GOAL OF THE EXERCISE → With pictures left out, output word for word the lines from the one containing "Open the Compacting Machine row" through the end of the material below.

RECORDS TO USE →
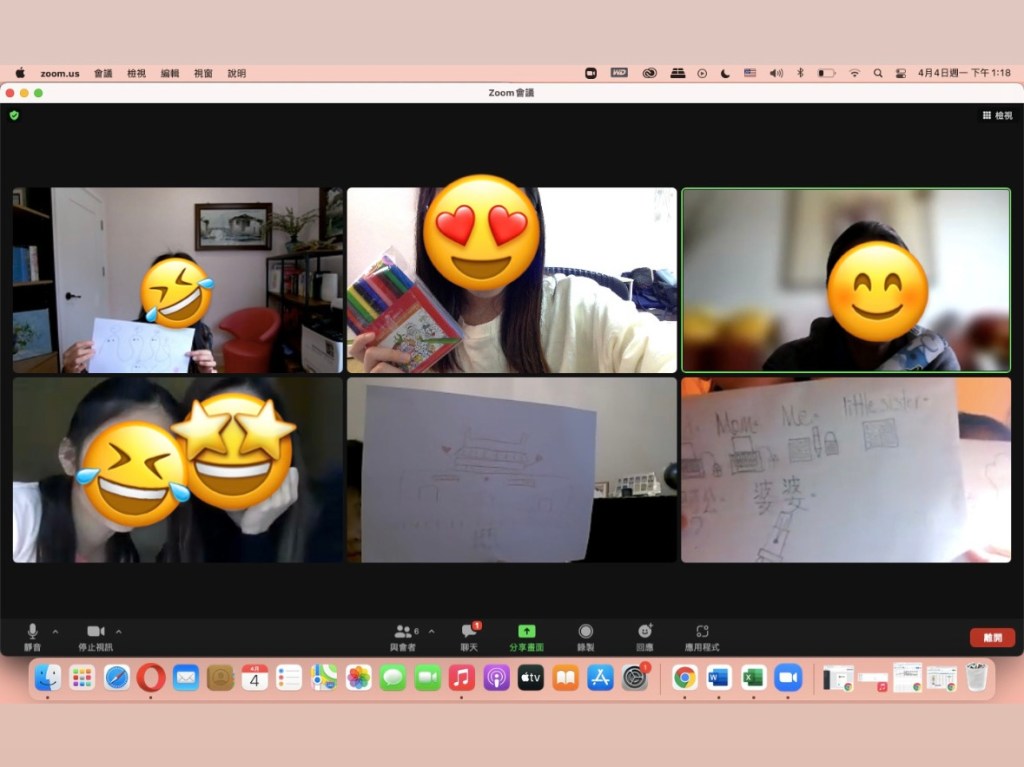The height and width of the screenshot is (767, 1024).
Task: Open the 會議 menu in the menu bar
Action: [103, 73]
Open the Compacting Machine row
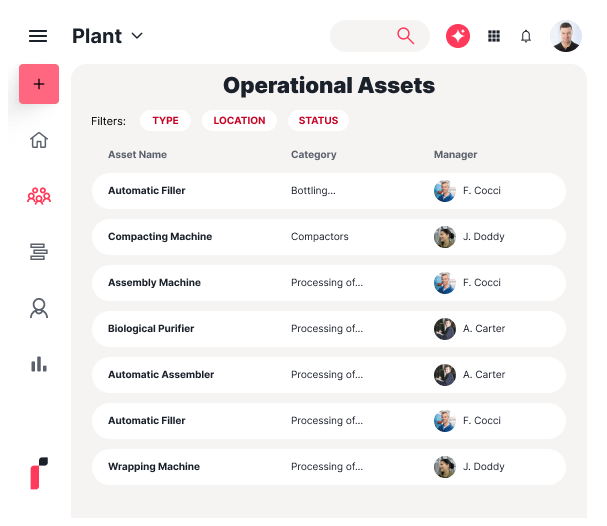This screenshot has height=526, width=607. tap(328, 237)
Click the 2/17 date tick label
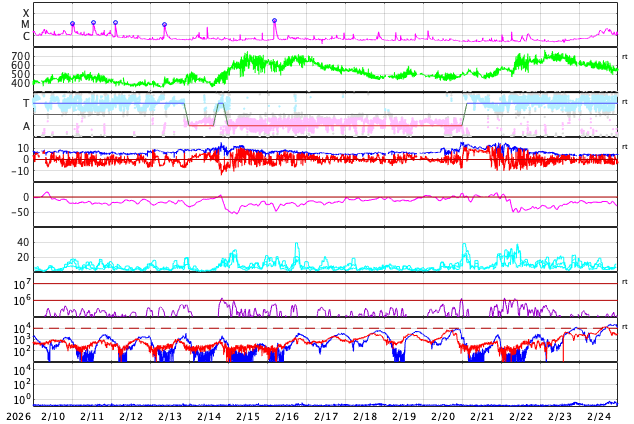Image resolution: width=634 pixels, height=424 pixels. (326, 416)
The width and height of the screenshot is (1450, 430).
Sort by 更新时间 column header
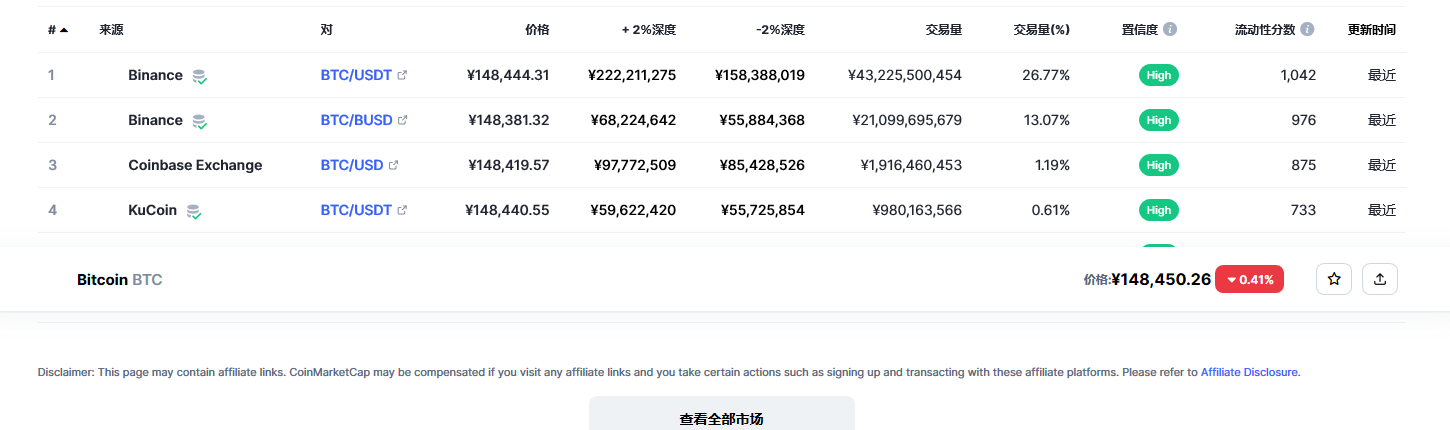(x=1372, y=30)
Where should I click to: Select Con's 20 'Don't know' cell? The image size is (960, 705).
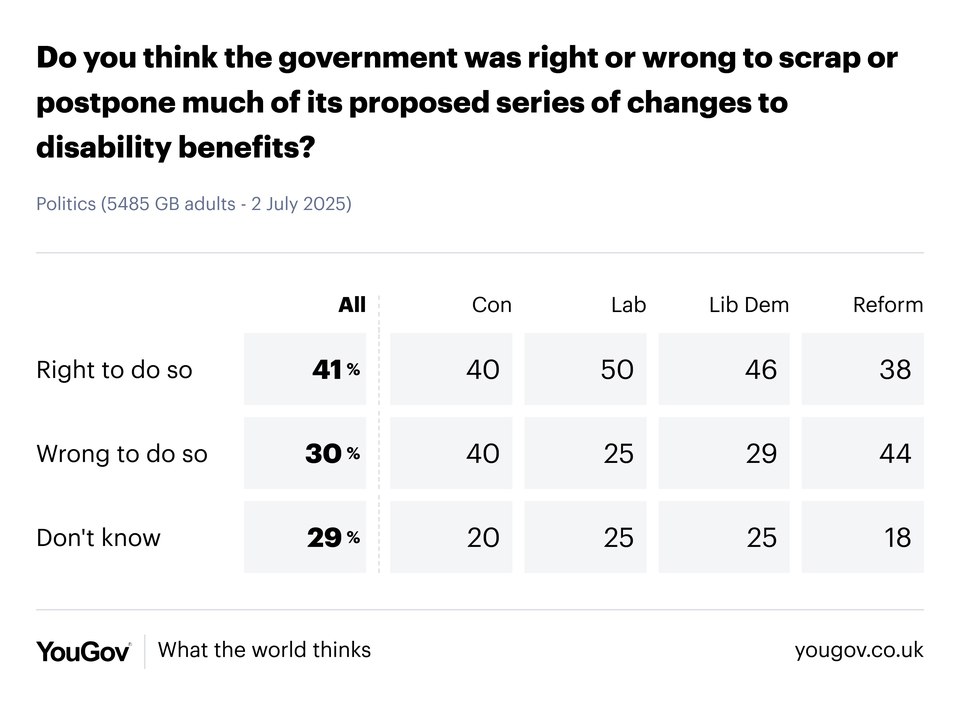pos(451,538)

RESULT →
Open the Compacting Machine row
This screenshot has height=526, width=607. tap(328, 237)
Click the 2/17 date tick label
Image resolution: width=634 pixels, height=424 pixels. (326, 416)
The width and height of the screenshot is (1450, 430).
Sort by 更新时间 column header
(x=1372, y=30)
Where should I click to: Select Con's 20 'Don't know' cell? The image size is (960, 705).
pos(451,538)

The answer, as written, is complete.